> _WHAT IS REQUIRED_
Restate all of the entries verbatim.

RECORDS PROVIDED below:

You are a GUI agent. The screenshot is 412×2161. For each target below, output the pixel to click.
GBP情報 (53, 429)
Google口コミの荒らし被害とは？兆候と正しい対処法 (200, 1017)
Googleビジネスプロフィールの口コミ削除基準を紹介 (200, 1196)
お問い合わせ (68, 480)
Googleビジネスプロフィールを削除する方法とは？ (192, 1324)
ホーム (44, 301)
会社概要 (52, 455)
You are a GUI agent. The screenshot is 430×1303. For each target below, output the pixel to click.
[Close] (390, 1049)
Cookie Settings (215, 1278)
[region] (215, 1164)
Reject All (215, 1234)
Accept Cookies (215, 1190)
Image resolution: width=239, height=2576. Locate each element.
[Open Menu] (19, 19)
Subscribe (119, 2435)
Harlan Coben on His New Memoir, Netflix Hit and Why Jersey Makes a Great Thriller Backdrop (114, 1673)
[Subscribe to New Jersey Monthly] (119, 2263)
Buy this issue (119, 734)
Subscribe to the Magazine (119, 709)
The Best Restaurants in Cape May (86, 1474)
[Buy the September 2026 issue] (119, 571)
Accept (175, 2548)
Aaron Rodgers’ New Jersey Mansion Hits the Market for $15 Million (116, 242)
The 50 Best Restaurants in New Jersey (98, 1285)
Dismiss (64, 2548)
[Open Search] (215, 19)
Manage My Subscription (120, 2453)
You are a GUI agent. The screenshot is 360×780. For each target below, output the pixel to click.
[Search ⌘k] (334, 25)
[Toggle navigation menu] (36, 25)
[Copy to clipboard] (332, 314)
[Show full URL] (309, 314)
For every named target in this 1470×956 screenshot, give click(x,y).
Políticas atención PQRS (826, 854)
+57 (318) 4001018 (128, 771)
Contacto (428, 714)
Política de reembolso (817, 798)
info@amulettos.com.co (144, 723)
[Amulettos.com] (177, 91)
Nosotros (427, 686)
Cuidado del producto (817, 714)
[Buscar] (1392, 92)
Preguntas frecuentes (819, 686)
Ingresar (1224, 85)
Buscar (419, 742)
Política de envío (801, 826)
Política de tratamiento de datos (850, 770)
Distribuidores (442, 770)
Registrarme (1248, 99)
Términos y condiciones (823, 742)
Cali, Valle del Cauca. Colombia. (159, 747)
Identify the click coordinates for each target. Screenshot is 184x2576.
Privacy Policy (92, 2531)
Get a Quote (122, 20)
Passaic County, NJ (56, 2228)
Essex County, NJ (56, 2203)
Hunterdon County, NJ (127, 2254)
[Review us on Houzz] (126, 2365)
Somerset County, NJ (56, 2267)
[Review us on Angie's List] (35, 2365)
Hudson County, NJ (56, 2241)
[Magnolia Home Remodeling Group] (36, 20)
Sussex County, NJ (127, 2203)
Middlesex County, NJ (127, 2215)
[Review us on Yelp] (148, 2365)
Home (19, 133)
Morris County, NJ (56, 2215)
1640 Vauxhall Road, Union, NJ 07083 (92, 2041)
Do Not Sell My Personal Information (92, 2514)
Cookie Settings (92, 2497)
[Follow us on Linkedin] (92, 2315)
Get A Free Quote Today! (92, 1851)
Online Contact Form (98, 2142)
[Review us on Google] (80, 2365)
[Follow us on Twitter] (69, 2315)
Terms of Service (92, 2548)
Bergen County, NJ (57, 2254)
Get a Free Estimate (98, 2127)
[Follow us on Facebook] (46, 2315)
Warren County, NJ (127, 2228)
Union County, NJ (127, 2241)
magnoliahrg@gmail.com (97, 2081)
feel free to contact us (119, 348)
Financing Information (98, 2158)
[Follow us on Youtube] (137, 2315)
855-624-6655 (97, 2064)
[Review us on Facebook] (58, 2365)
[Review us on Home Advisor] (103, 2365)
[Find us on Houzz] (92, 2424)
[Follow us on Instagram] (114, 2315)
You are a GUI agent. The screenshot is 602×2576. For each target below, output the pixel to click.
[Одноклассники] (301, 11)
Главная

End of RECORDS PROVIDED.

> _EXERCISE SOLUTION_
You are a GUI agent. The screenshot is 412×2161. For each target below, output the pixel to click.
GBP情報 (53, 429)
Google口コミの荒らし被害とは？兆候と正しい対処法 (200, 1017)
Googleビジネスプロフィールの口コミ削除基準を紹介 (200, 1196)
お問い合わせ (68, 480)
Googleビジネスプロフィールを削除する方法とは？ (192, 1324)
ホーム (44, 301)
会社概要 (52, 455)
You are a GUI agent. The screenshot is 430×1303. For each target below, output the pixel to click.
[Close] (390, 1049)
Cookie Settings (215, 1278)
[region] (215, 1164)
Reject All (215, 1234)
Accept Cookies (215, 1190)
Image resolution: width=239, height=2576. Locate each element.
[Open Menu] (19, 19)
Subscribe (119, 2435)
Harlan Coben on His New Memoir, Netflix Hit and Why Jersey Makes a Great Thriller Backdrop (114, 1673)
[Subscribe to New Jersey Monthly] (119, 2263)
Buy this issue (119, 734)
Subscribe to the Magazine (119, 709)
The Best Restaurants in Cape May (86, 1474)
[Buy the September 2026 issue] (119, 571)
Accept (175, 2548)
Aaron Rodgers’ New Jersey Mansion Hits the Market for $15 Million (116, 242)
The 50 Best Restaurants in New Jersey (98, 1285)
Dismiss (64, 2548)
[Open Search] (215, 19)
Manage My Subscription (120, 2453)
You are a GUI agent. The screenshot is 360×780. For each target below, output the pixel to click.
[Search ⌘k] (334, 25)
[Toggle navigation menu] (36, 25)
[Copy to clipboard] (332, 314)
[Show full URL] (309, 314)
For every named target in this 1470×956 screenshot, give click(x,y).
Políticas atención PQRS (826, 854)
+57 (318) 4001018 (128, 771)
Contacto (428, 714)
Política de reembolso (817, 798)
info@amulettos.com.co (144, 723)
[Amulettos.com] (177, 91)
Nosotros (427, 686)
Cuidado del producto (817, 714)
[Buscar] (1392, 92)
Preguntas frecuentes (819, 686)
Ingresar (1224, 85)
Buscar (419, 742)
Política de envío (801, 826)
Política de tratamiento de datos (850, 770)
Distribuidores (442, 770)
Registrarme (1248, 99)
Términos y condiciones (823, 742)
Cali, Valle del Cauca. Colombia. (159, 747)
Identify the click coordinates for each target. Screenshot is 184x2576.
Privacy Policy (92, 2531)
Get a Quote (122, 20)
Passaic County, NJ (56, 2228)
Essex County, NJ (56, 2203)
Hunterdon County, NJ (127, 2254)
[Review us on Houzz] (126, 2365)
Somerset County, NJ (56, 2267)
[Review us on Angie's List] (35, 2365)
Hudson County, NJ (56, 2241)
[Magnolia Home Remodeling Group] (36, 20)
Sussex County, NJ (127, 2203)
Middlesex County, NJ (127, 2215)
[Review us on Yelp] (148, 2365)
Home (19, 133)
Morris County, NJ (56, 2215)
1640 Vauxhall Road, Union, NJ 07083 (92, 2041)
Do Not Sell My Personal Information (92, 2514)
Cookie Settings (92, 2497)
[Follow us on Linkedin] (92, 2315)
Get A Free Quote Today! (92, 1851)
Online Contact Form (98, 2142)
[Review us on Google] (80, 2365)
[Follow us on Twitter] (69, 2315)
Terms of Service (92, 2548)
Bergen County, NJ (57, 2254)
Get a Free Estimate (98, 2127)
[Follow us on Facebook] (46, 2315)
Warren County, NJ (127, 2228)
Union County, NJ (127, 2241)
magnoliahrg@gmail.com (97, 2081)
feel free to contact us (119, 348)
Financing Information (98, 2158)
[Follow us on Youtube] (137, 2315)
855-624-6655 (97, 2064)
[Review us on Facebook] (58, 2365)
[Review us on Home Advisor] (103, 2365)
[Find us on Houzz] (92, 2424)
[Follow us on Instagram] (114, 2315)
You are a GUI agent. The screenshot is 602×2576. For each target below, output the pixel to click.
[Одноклассники] (301, 11)
Главная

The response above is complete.